Chairil Gibran Ramadhan Dianugerahi Uhamka Award 2025 atas Dedikasi Melestarikan Budaya Betawi
Universitas Muhammadiyah Prof. Dr. HAMKA (UHAMKA) baru saja menggelar Seminar Bahasa dan Budaya di Aula Gedung Ahmad Dahlan, kampus Pasar Rebo, Jakarta Timur. Acara pada Rabu (12/11/2025) ini menghadirkan sejumlah pakar, termasuk Prof. Dr. Agus Suryadika, Dr. Desvian Bandarsyah, Dr. Tadjuddin Nur, Yahya Andi Saputra, Erfi Firmansyah, dan tentu saja, Chairil Gibran Ramadhan.
Puncak acara ditandai dengan penganugerahan PSB UHAMKA Awards 2025 kepada Chairil Gibran Ramadhan. Penghargaan ini diberikan sebagai bentuk apresiasi terhadap dedikasinya yang konsisten selama 26 tahun menekuni dan melestarikan sastra serta budaya Betawi.
Profil dan Kiprah Chairil Gibran Ramadhan
Chairil Gibran Ramadhan, atau yang akrab disapa CGR, adalah seorang sastrawan, budayawan, dan peneliti sejarah sosial asal Pondok Pinang. Sebagai alumni IISIP Jakarta, kiprahnya dalam dunia kebudayaan Betawi sangat luas. Ia dikenal melalui berbagai buku yang ditulisnya, pendirian Penerbit Padasan, Betawi Institute, Padasan Pictures, serta penerbitan Jurnal Stamboel: Journal of Betawi Socio-Cultural Studies.
Ketua Pusat Studi Betawi UHAMKA, Prof. Dr. Edi Sukardi, menegaskan bahwa penghargaan ini merupakan wujud nyata apresiasi UHAMKA kepada tokoh-tokoh yang berjasa dalam dunia bahasa, sastra, dan kebudayaan. Ia berharap ke depan, Uhamka Award akan terus diberikan kepada para tokoh yang layak.
Kritik dan Pandangan CGR dalam Seminar
Dalam sesi seminar, CGR menyampaikan beberapa kritik mendalam. Salah satunya adalah kurangnya perhatian negara terhadap penyebaran karya buku, sementara dana untuk kegiatan hiburan panggung justru sangat besar.
CGR juga mengkritisi judul seminar "Bahasa Melayu Betawi dalam Tuturan Bahasa Melayu Tinggi". Menurutnya, terjadi kesalahan pemahaman di kalangan panitia dan pembicara lainnya.
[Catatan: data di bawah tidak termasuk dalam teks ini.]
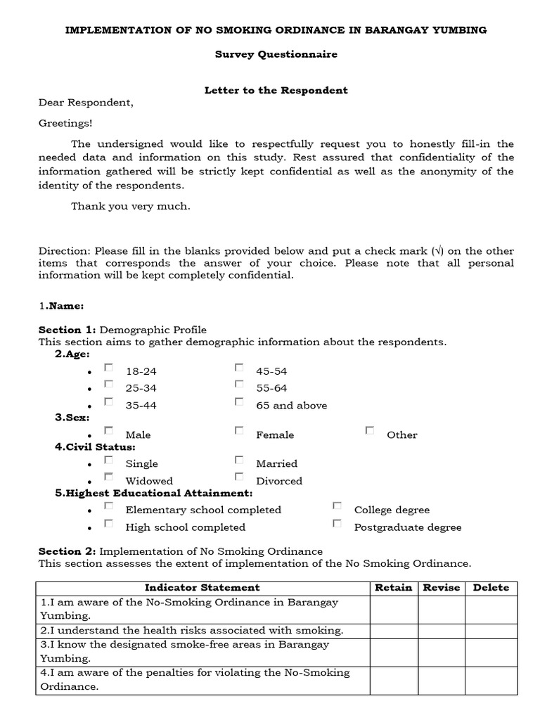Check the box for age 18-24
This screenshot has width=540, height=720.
coord(108,367)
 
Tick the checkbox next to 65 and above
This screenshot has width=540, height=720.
coord(239,401)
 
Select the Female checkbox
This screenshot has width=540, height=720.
coord(239,430)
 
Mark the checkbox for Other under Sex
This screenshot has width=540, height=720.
coord(370,430)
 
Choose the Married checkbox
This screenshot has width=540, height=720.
coord(239,460)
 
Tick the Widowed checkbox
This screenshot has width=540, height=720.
coord(108,477)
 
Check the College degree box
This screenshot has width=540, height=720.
coord(338,506)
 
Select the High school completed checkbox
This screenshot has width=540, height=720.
coord(108,523)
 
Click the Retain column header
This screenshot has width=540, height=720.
coord(393,588)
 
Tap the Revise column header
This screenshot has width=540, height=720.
coord(441,588)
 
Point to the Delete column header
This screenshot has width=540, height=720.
coord(491,588)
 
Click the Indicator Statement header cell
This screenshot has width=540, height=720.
coord(202,588)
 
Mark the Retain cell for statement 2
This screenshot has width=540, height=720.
coord(393,631)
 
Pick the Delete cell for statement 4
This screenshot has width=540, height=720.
coord(491,680)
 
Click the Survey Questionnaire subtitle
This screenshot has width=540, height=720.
coord(276,55)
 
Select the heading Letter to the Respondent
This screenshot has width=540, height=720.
coord(276,91)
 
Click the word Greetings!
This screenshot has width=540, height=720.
coord(65,123)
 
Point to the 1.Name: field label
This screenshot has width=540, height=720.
coord(61,306)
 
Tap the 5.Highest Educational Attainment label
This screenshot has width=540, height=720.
coord(153,494)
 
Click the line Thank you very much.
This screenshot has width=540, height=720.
coord(130,207)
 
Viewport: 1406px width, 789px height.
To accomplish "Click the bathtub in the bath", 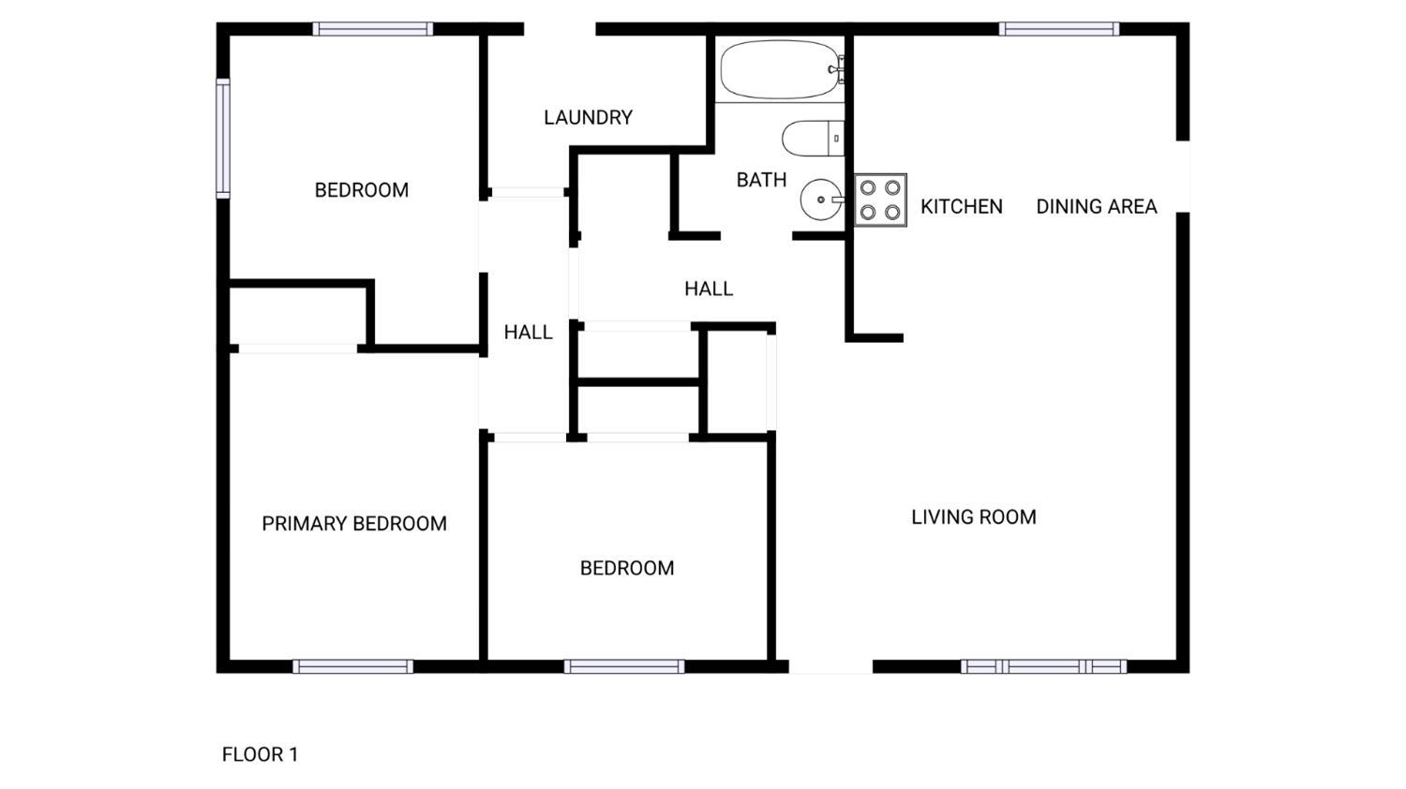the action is (x=782, y=69).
Ia menjelaskan bahwa pada masa kolonial, ragam bahasa Melayu Betawi (atau Melayu Tionghoa, Melayu Pasar, Melayu Rendah) dan Melayu Tinggi (Melayu Balai Pustaka, Melayu Gupernemen) adalah "kembar tidak identik" yang sama-sama lahir dari Nusantara.
Ragam bahasa Melayu Betawi populer digunakan antara 1870-an hingga 1940-an sebagai bahasa lisan sehari-hari. Sementara Melayu Tinggi, yang berasal dari dialek Melayu Riau, digunakan dalam dunia pemerintahan, pendidikan, dan sastra formal, serta menjadi cikal bakal Bahasa Indonesia.
Sebagai sastrawan yang menguasai berbagai ragam ejaan dan bahasa Melayu, CGR menyayangkan kurangnya pemahaman panitia terhadap kedua ragam bahasa ini, yang berakibat pada pembahasan yang tidak optimal.
Harapan untuk Acara Mendatang
Meski kaya akan ilmu, acara ini dinilai memiliki beberapa kelemahan teknis. Penataan tempat duduk yang kurang nyaman dan durasi acara yang hanya tiga jam untuk delapan pembicara membuat penyampaian materi terburu-buru. Sesi tanya jawab pun hanya sampai pada tahap "tanya" tanpa ada waktu untuk "jawab".
Harapannya, di tahun-tahun mendatang, acara serupa yang digelar PSB UHAMKA dapat ditangani lebih profesional, dengan komunikasi yang lebih baik antara panitia dan narasumber, serta pengaturan waktu dan penataan tempat yang lebih memadai.
Karya dan Kontribusi CGR bagi Sastra Indonesia
Nama Chairil Gibran Ramadhan telah dikenal di dunia Sastra Indonesia sejak 1997 melalui cerpen-cerpennya yang mengangkat tema Betawi, Batavia, dan Jakarta. Beberapa karya monumentalnya antara lain kumpulan cerpen "Sebelas Colen di Malam Lebaran: Setangkle Cerita Betawi" (2008) dan "Kembang Kelapa: Setangkle Catatan Budaya Betawi" (2016).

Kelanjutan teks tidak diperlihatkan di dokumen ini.